:: Data supplied ::
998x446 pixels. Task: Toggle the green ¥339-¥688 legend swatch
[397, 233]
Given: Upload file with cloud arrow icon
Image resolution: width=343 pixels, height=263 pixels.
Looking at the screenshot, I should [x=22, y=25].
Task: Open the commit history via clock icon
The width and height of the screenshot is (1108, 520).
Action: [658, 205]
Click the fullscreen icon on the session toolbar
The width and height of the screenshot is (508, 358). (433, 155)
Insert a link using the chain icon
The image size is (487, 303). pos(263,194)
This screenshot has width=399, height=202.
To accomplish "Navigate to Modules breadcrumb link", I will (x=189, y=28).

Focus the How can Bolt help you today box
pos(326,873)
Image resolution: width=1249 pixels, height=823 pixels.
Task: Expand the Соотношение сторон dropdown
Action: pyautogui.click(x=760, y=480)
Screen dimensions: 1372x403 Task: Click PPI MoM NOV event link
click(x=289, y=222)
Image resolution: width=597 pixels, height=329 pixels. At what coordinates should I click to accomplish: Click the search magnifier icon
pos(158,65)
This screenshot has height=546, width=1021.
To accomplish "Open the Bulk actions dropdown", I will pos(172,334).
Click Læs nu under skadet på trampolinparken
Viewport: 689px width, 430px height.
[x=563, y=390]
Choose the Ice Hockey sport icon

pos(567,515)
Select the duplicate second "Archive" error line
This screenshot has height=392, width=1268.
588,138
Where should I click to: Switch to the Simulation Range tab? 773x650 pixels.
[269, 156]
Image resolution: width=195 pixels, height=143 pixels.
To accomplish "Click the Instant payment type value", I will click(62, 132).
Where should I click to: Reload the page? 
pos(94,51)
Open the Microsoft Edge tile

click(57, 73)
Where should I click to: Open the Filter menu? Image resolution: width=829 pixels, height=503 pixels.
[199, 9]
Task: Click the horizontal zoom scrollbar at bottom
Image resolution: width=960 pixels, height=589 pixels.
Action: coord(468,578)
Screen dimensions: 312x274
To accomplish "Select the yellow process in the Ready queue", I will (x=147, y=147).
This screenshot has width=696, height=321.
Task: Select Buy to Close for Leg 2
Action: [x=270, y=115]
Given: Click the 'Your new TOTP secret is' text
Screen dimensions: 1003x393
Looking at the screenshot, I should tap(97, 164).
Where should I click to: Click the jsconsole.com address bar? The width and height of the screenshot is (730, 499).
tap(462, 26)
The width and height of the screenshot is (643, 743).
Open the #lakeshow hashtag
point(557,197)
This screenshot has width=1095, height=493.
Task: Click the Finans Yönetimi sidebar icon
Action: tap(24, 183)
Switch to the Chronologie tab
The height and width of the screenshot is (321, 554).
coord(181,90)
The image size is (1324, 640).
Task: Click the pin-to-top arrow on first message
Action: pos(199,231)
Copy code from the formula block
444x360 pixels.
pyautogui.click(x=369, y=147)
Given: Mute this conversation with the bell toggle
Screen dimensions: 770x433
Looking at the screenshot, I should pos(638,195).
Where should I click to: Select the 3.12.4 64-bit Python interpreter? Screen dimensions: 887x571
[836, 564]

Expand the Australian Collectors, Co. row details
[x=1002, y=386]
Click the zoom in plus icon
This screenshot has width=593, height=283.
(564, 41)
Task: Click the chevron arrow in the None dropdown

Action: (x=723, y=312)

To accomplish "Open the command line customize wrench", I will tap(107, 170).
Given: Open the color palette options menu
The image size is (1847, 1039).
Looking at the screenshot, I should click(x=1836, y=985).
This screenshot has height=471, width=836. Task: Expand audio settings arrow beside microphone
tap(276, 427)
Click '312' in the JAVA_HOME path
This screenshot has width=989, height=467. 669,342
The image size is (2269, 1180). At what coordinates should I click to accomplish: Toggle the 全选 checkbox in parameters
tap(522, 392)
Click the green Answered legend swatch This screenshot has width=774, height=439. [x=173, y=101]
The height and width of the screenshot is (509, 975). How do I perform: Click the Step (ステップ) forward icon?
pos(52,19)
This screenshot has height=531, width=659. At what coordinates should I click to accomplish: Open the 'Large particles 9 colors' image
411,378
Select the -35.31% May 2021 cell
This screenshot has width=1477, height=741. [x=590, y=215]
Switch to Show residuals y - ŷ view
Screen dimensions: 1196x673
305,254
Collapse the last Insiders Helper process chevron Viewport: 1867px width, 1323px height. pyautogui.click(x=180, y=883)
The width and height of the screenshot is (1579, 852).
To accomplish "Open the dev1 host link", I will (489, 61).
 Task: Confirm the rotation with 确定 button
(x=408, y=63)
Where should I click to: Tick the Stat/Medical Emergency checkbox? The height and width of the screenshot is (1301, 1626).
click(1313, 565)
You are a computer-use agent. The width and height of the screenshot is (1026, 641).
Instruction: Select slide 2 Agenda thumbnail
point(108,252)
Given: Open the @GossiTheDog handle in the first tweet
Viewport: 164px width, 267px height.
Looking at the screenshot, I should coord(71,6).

:: Request ::
Rewrite the records from the beginning through the line containing "The image size is (487, 303). pos(263,194)", inclusive, replacing each "icon" with "symbol" and leaving everything else unchanged.

:: Answer to this problem ::
998x446 pixels. Task: Toggle the green ¥339-¥688 legend swatch
[397, 233]
Given: Upload file with cloud arrow symbol
Image resolution: width=343 pixels, height=263 pixels.
Looking at the screenshot, I should [x=22, y=25].
Task: Open the commit history via clock symbol
The width and height of the screenshot is (1108, 520).
Action: [658, 205]
Click the fullscreen symbol on the session toolbar
The width and height of the screenshot is (508, 358). (433, 155)
Insert a link using the chain symbol
The image size is (487, 303). pos(263,194)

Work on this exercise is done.